In fact, I was so completely convinced that in-person is the way to learn about growing succulents, that I immediately looked for some kind of club or society to join. And thus the day after I took the class, I joined the San Francisco Succulent & Cactus Society. Two days later, I attended the society's September meeting, where I learned even more, picked up a bunch of cuttings from the free cuttings table, and also quickly realized that I have to start learning the names of succulents if I want to grow them. Because, surprise surprise, not all succulents want the same thing, nor are they necessarily easy to grow, and the only way to figure out what your succulent wants and get advice from other people is to know what the darn thing is called.

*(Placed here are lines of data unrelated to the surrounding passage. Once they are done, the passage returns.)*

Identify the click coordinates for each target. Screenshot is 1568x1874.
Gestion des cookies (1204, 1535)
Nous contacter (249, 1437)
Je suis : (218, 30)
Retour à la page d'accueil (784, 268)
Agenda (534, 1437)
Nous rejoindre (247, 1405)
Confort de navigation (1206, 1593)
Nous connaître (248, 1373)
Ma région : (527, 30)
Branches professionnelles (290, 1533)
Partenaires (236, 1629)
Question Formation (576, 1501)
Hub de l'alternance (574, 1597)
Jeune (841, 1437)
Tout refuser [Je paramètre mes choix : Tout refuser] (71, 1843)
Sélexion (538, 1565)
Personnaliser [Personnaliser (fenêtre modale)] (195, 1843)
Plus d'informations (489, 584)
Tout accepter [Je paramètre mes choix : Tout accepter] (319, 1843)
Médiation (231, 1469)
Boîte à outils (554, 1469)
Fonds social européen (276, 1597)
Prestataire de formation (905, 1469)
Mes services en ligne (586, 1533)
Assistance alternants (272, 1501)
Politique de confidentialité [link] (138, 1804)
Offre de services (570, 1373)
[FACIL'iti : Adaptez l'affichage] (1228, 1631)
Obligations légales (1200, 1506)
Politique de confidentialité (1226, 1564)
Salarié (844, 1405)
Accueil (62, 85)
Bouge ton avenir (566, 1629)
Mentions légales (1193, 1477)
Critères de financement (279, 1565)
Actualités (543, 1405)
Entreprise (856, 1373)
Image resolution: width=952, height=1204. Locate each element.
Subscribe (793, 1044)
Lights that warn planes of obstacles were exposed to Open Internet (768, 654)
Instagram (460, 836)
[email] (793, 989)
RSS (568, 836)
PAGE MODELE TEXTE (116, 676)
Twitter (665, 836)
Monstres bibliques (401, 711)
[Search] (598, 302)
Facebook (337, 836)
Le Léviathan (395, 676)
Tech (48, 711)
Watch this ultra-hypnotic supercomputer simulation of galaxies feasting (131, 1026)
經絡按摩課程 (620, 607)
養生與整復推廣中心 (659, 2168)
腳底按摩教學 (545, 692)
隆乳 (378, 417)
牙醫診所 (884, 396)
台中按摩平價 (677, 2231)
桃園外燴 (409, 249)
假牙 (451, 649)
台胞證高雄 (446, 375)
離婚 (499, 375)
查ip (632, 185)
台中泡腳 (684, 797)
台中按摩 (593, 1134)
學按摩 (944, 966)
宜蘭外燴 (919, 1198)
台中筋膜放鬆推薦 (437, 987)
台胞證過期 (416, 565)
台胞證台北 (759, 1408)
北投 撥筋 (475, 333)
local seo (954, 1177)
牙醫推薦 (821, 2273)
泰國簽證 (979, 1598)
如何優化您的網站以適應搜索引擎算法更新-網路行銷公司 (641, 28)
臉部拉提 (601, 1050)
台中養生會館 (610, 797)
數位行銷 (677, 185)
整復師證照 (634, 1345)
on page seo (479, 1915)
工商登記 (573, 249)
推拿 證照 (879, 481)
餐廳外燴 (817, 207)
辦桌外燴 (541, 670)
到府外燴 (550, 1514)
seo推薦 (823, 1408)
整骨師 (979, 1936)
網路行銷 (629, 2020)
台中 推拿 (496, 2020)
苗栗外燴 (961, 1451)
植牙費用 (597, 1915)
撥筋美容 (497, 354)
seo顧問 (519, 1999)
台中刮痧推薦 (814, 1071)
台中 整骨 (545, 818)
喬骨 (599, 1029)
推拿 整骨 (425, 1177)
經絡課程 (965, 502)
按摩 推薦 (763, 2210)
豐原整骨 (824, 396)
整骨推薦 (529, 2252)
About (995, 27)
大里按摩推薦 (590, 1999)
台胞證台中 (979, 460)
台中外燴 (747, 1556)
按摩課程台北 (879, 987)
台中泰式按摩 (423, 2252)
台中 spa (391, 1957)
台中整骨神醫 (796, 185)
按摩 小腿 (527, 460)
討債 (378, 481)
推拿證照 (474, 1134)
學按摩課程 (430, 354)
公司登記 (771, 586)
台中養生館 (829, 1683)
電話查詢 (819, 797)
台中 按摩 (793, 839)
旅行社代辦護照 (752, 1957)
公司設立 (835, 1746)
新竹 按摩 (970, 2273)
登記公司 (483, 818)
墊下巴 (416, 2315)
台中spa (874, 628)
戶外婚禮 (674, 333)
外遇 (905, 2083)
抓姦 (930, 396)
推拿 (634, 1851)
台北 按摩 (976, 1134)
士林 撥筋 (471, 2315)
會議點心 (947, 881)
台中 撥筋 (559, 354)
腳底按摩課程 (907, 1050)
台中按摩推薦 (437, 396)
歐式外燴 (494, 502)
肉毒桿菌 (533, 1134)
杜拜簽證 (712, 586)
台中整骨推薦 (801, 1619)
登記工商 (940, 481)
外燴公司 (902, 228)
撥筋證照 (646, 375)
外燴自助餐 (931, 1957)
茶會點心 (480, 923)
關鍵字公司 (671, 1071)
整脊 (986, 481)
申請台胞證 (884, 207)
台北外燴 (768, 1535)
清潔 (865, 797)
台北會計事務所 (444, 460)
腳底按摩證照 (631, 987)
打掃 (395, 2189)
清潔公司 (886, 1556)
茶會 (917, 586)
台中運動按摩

So I went to the library and checked out a couple books about succulents, which is how I learned that plumerias are a succulent. There's so much to learn and I feel like I'm unlocking a key to a part of the world that was hidden in plain sight before.

A large number of small, potted succulents in a metal sink.

At the October meeting of the San Francisco Succulent & Cactus Society I picked up even more free cuttings. This picture is just the babies. The big succulents get watered separately. I'm running out of both dirt and pots. I have ordered a literal bag of rocks which is meant to arrive this weekend, along with more succulent potting soil and a bunch of perlite.

I don't know what I'll run out of first, sunny spaces in my house or enthusiasm for succulents. I know me, so I know these obsessions don't last for ever, but succulent growing is so full of satisfying variety, and so forgiving of the occasional weeks of neglect, that it might be a hobby that sticks.

Footnotes

[1] I also loved my grandmother, but it's all too common to love relatives without necessarily liking them, and so I think it's much more remarkable to say I liked my grandmother.

[2] But wait, you might be thinking, I thought this was going to be about succulents, not cactuses?! Well, actually, cacti are succulents, though not all succulents are cacti. It's a bit of a rectangle-square situation.